Women flirt a lot more subtly than men, so it can be difficult to know when she’s flirting with you or just being friendly. Here are some things to look out for.
Beware of mixed signals
If you’re dealing with someone who sends mixed signals, it can be difficult to know where the relationship stands. People can send mixed signals at any stage in the relationship, and it is usually caused by insecurity and/or fear of intimacy.
It’s also possible that they are unsure of their own feelings and are simply testing the waters. This may cause them to be affectionate and flirtatious but avoid any discussion of a serious relationship.
If she’s talking about her interest in other men, avoiding touching, and putting you in the “friend zone,” it is probably time to walk away. These behaviors are not healthy for a relationship, regardless of how long you’ve been dating. The best way to resolve these issues is through direct communication and seeking advice.
She’s trying to take you away from the group
If she goes out of her way to be in your personal space – accidentally brushing against you, dancing in your peripheral vision, or even just standing too close while everyone else is ordering crudites – it’s probably not because she’s just being polite. This is a clear sign that she’s into you, and she wants to spend more time with you one-on-one.
She’ll talk to you about her friends, work, hobbies, and other random things. She may also joke around and compliment you on a regular basis to keep you interested in her.
She’ll invite you to social gatherings and other group activities that she knows her friends will attend. This is a sign that she wants to get to know you better and build a closer bond.

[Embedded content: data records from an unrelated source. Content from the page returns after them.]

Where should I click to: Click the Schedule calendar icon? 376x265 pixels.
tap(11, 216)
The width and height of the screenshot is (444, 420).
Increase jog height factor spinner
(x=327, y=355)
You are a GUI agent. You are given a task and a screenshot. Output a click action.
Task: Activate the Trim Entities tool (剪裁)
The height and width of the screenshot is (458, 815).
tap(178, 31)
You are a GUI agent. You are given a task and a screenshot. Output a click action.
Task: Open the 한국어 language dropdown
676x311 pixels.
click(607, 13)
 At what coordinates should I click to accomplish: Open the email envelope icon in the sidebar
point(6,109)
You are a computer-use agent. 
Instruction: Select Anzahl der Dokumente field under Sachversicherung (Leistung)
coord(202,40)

She’s trying to keep the conversation going
If she’s hanging out with her girl gang and you pop up, she might feel obligated to be nice and talk to you. This is because she knows her friends like you and she doesn’t want to hurt their feelings.
She might give one or two word answers to your questions and stall the conversation. She may try to change the subject by talking about her adventures or something exciting.

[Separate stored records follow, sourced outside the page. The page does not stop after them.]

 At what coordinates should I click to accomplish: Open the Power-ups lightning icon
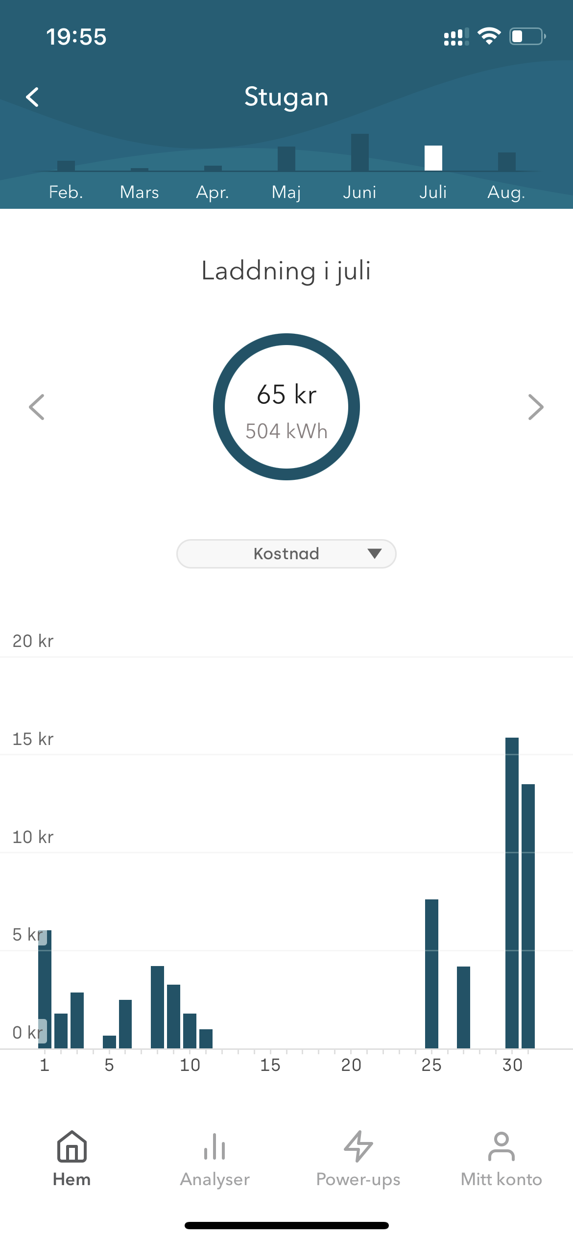[358, 1146]
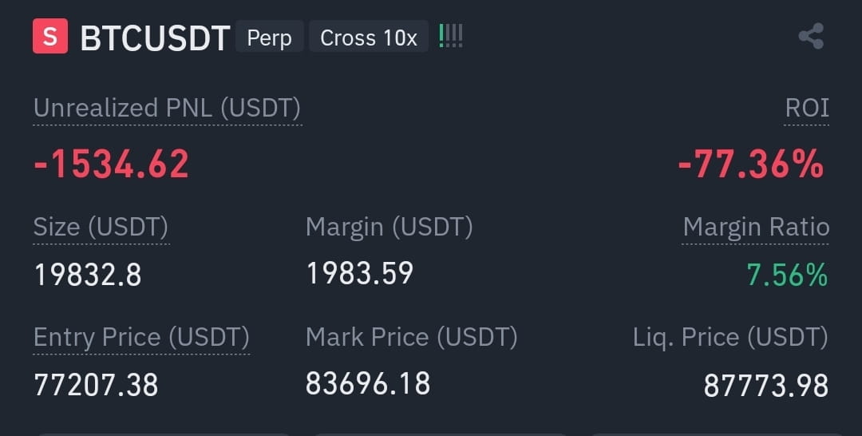Image resolution: width=862 pixels, height=436 pixels.
Task: Open the ADL indicator bars next to Cross 10x
Action: coord(451,36)
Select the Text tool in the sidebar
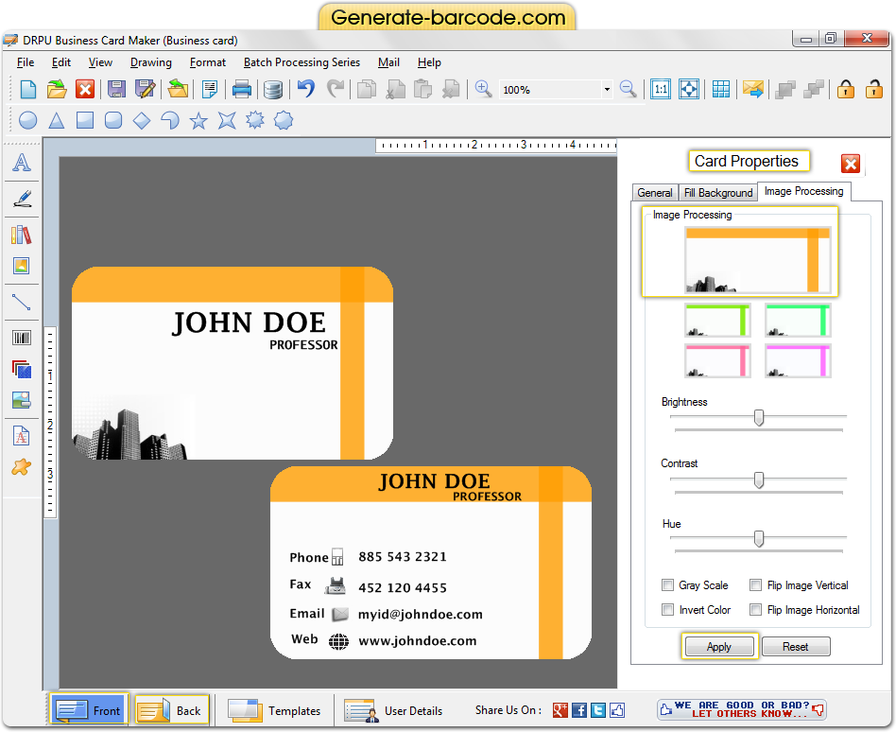Image resolution: width=896 pixels, height=732 pixels. coord(22,163)
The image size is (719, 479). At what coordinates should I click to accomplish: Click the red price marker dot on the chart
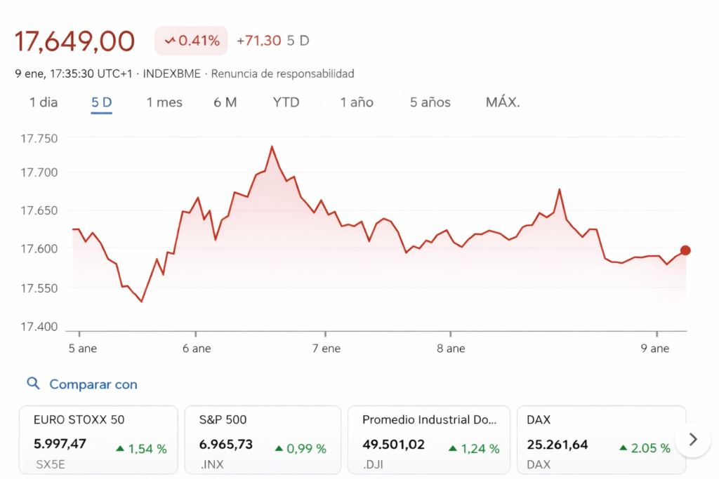pos(685,250)
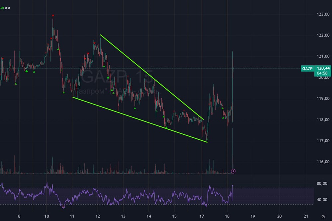Screen dimensions: 332x221
Task: Click date 10 on the time axis
Action: (46, 216)
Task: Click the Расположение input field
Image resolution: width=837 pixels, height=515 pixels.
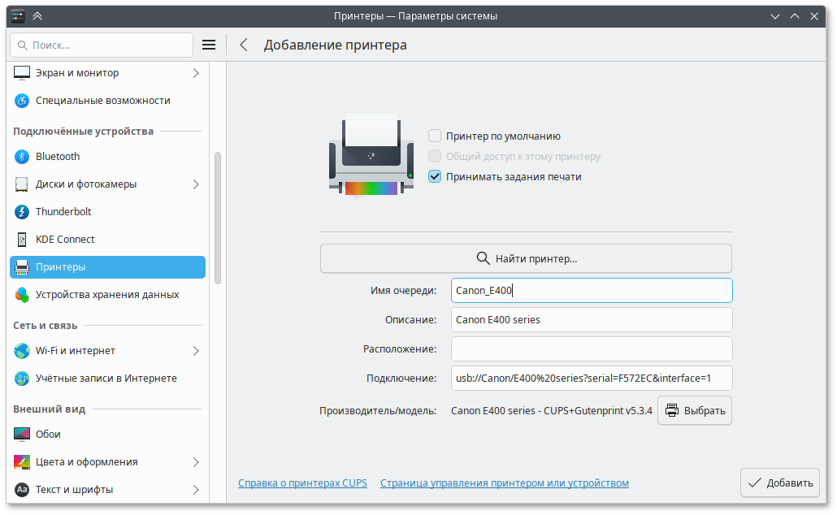Action: (x=592, y=349)
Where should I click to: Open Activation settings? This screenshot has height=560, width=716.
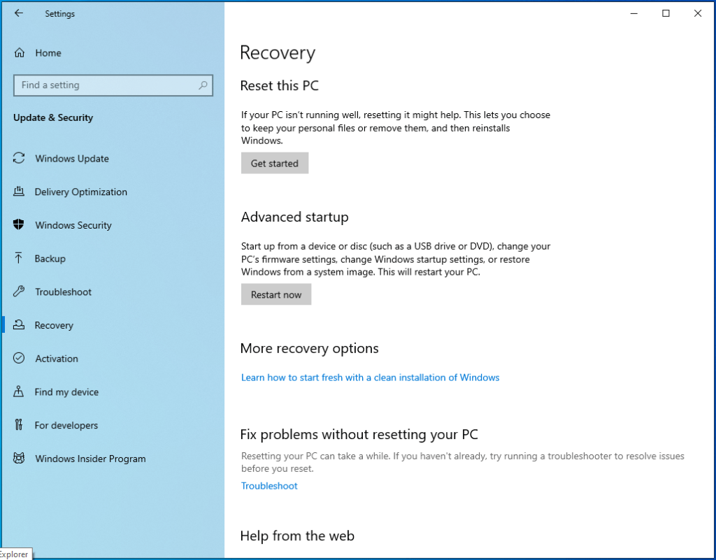point(56,359)
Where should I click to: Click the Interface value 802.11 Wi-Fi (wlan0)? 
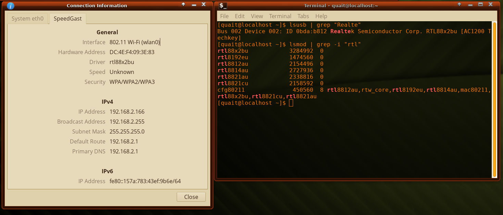(x=135, y=42)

She may mention her past boyfriends in a lighthearted way or make naughty jokes about them to keep the conversation going. She may also look intently at you and nudge you in a playful way. This is a sign she’s trying to flirt with you. She enjoys your company and wants to spend more time with you.
She’s trying to get your attention
Depending on the situation, she may tease you subtly by touching your arm while you’re talking, back up into you accidentally, or sit closer to you than necessary. These are little things that might not be obvious, but that can start to make you feel a bit uncomfortable if they are done repeatedly.

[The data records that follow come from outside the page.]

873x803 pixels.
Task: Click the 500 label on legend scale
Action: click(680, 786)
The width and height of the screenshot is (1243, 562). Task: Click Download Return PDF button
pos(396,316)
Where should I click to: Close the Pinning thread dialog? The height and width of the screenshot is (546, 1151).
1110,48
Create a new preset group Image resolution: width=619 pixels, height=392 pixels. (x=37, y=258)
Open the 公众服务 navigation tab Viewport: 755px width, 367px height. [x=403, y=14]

She may even touch you intentionally to send signals that she’s interested in you. This could be in the form of headbutts, hugs, soft punches, adjusting your clothing or hair, piggy backs and even grabbing or pulling you.
She might also talk to you about other guys she likes or her frustrations with them if she’s trying to get your attention. If this is happening, she’s probably headed straight for the friend zone.
She’s trying to touch you
Some women have a hard time keeping their hands to themselves and will touch you in various ways including tapping your arm, grabbing your hand, squeezing your bicep or simply backing up into your personal space. Unless she does this to everyone, it’s generally considered a sign of interest.
For example, she may laugh at a joke you make (that wasn’t even all that funny) and nudge you playfully with her finger. Or, she may linger in your personal space and touch your arm with her fingertips while listening intently to your story.
She might also find excuses to touch you like removing a speck of dust from your face or adjusting your hair or clothing. These gestures are definitely flirty. She might just be trying to test your reaction.